Agentes de IA devem intermediar 90% das compras B2B até 2028, movimentando US$ 15 trilhões (AndreyPopov/Getty Images)
Plataforma de conteúdo
Publicado em 2 de março de 2026 às 17h00.
Por Rafael Silva*
Imagine abrir um e-mail e descobrir que a negociação mais importante do trimestre foi conduzida por um agente de inteligência artificial que avaliou fornecedores, cruzou dados e apresentou uma recomendação em segundos.
O que parecia futurista já começa a ganhar escala. Segundo o Gartner, até 2028, 90% das compras B2B devem ser intermediadas por agentes de IA, movimentando mais de US$ 15 trilhões em gastos globais.

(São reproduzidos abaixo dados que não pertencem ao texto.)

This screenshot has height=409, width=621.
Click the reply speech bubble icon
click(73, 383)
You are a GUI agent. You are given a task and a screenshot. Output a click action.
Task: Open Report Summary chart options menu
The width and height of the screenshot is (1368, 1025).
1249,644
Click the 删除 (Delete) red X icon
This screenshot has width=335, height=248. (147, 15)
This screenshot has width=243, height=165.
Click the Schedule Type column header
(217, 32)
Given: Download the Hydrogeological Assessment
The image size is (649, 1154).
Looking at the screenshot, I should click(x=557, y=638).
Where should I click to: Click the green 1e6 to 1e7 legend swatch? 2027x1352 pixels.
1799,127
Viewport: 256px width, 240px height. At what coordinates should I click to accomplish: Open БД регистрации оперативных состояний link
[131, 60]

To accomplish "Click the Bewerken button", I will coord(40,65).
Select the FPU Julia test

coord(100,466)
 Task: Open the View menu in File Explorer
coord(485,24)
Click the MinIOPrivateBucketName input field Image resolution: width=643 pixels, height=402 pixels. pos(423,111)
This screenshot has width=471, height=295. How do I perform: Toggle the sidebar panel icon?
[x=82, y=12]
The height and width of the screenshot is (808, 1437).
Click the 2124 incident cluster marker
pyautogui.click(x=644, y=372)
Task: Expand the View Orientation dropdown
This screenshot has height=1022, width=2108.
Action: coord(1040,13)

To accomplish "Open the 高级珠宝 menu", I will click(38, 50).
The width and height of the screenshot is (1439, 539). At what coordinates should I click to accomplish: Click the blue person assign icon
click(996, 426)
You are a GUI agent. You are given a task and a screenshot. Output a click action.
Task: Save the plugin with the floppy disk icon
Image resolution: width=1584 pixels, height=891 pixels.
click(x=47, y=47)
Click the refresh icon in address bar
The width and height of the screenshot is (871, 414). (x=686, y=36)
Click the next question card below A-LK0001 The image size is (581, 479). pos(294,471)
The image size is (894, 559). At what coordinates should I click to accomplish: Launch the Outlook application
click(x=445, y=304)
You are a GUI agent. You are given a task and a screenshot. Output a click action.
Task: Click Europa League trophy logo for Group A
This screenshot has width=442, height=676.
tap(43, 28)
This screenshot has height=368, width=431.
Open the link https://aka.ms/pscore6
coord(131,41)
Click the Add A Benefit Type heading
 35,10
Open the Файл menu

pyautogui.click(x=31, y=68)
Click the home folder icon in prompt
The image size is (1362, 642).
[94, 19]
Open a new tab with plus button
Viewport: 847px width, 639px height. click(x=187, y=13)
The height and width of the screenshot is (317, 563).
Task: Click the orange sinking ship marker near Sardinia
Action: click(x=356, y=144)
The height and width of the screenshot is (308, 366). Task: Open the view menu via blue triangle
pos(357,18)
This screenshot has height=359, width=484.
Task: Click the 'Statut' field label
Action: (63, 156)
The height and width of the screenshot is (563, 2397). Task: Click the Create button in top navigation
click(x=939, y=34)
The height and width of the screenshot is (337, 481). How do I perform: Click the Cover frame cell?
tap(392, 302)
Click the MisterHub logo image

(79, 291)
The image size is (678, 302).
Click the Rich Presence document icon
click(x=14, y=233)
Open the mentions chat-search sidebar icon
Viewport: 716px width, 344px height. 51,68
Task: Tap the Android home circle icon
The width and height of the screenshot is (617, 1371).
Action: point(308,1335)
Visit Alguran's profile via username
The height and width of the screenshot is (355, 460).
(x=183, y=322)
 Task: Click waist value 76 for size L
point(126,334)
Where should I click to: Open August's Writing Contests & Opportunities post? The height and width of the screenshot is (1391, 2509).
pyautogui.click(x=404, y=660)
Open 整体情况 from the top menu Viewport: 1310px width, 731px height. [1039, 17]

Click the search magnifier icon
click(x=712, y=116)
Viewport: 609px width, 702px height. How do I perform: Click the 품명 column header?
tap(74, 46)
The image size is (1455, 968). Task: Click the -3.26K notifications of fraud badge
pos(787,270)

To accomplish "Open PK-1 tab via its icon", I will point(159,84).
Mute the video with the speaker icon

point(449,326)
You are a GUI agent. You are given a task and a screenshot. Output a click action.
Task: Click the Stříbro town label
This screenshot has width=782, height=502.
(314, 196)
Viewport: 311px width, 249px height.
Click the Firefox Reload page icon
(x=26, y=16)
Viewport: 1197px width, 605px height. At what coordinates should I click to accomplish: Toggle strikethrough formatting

O estudo do Gartner revela um desafio: o mercado passa a exigir estruturas capazes de sustentar decisões automatizadas em escala, em operações híbridas de agentes de IA + humanos.
O que define consistência nesse modelo híbrido, governança e vantagem competitiva é a orquestração dos processos que os conectam.
Esses sistemas podem atuar em negociações, análise de propostas e verificação de dados operacionais. Porém, sem fluxos bem definidos, regras claras e integração entre áreas, a automação se fragmenta.
Soluções em nuvem, com APIs bem estruturadas e módulos flexíveis, são parte da equação, mas não resolvem o desafio sozinhas.
O ponto central é integrar automação, workflows inteligentes e agentes de IA dentro de uma camada única de controle.
Quando há orquestração, os sistemas conseguem acessar indicadores, validar conformidade e avançar etapas com segurança. Sem ela, a inteligência artificial apenas acelera a desordem.
Para marketing, o impacto é direto. A redução do ciclo de vendas, a diminuição do custo de aquisição e o aumento da previsibilidade de receita só acontecem quando o funil está estruturado como processo integrado.
Agentes de IA podem analisar ofertas e cruzar históricos, mas os resultados dependem da consistência dos dados e da governança dos fluxos que sustentam cada etapa.
Ao mesmo tempo, o novo cenário exige governança sólida. Controle de dados, rastreabilidade das decisões e clareza sobre responsabilidades deixam de ser diferenciais e passam a ser requisitos.
Empresas que constroem uma camada de orquestração capaz de garantir padronização e escala estarão mais preparadas para operar em ambientes de compras B2B automatizados.
Nesse sentido, líderes enfrentam um desafio estratégico. Além de gerar demanda e fortalecer a marca, precisam estruturar processos, integrar sistemas e preparar a organização para decisões automatizadas sustentáveis.
A vantagem competitiva estará menos na adoção pontual de inteligência artificial e mais na maturidade em orquestrar automação, workflows e agentes de IA dentro de uma arquitetura coerente.
*Rafael Silva é Diretor de Marketing e Expansão na Lecom Tecnologia, com mais de 20 anos de experiência no mercado de tecnologia.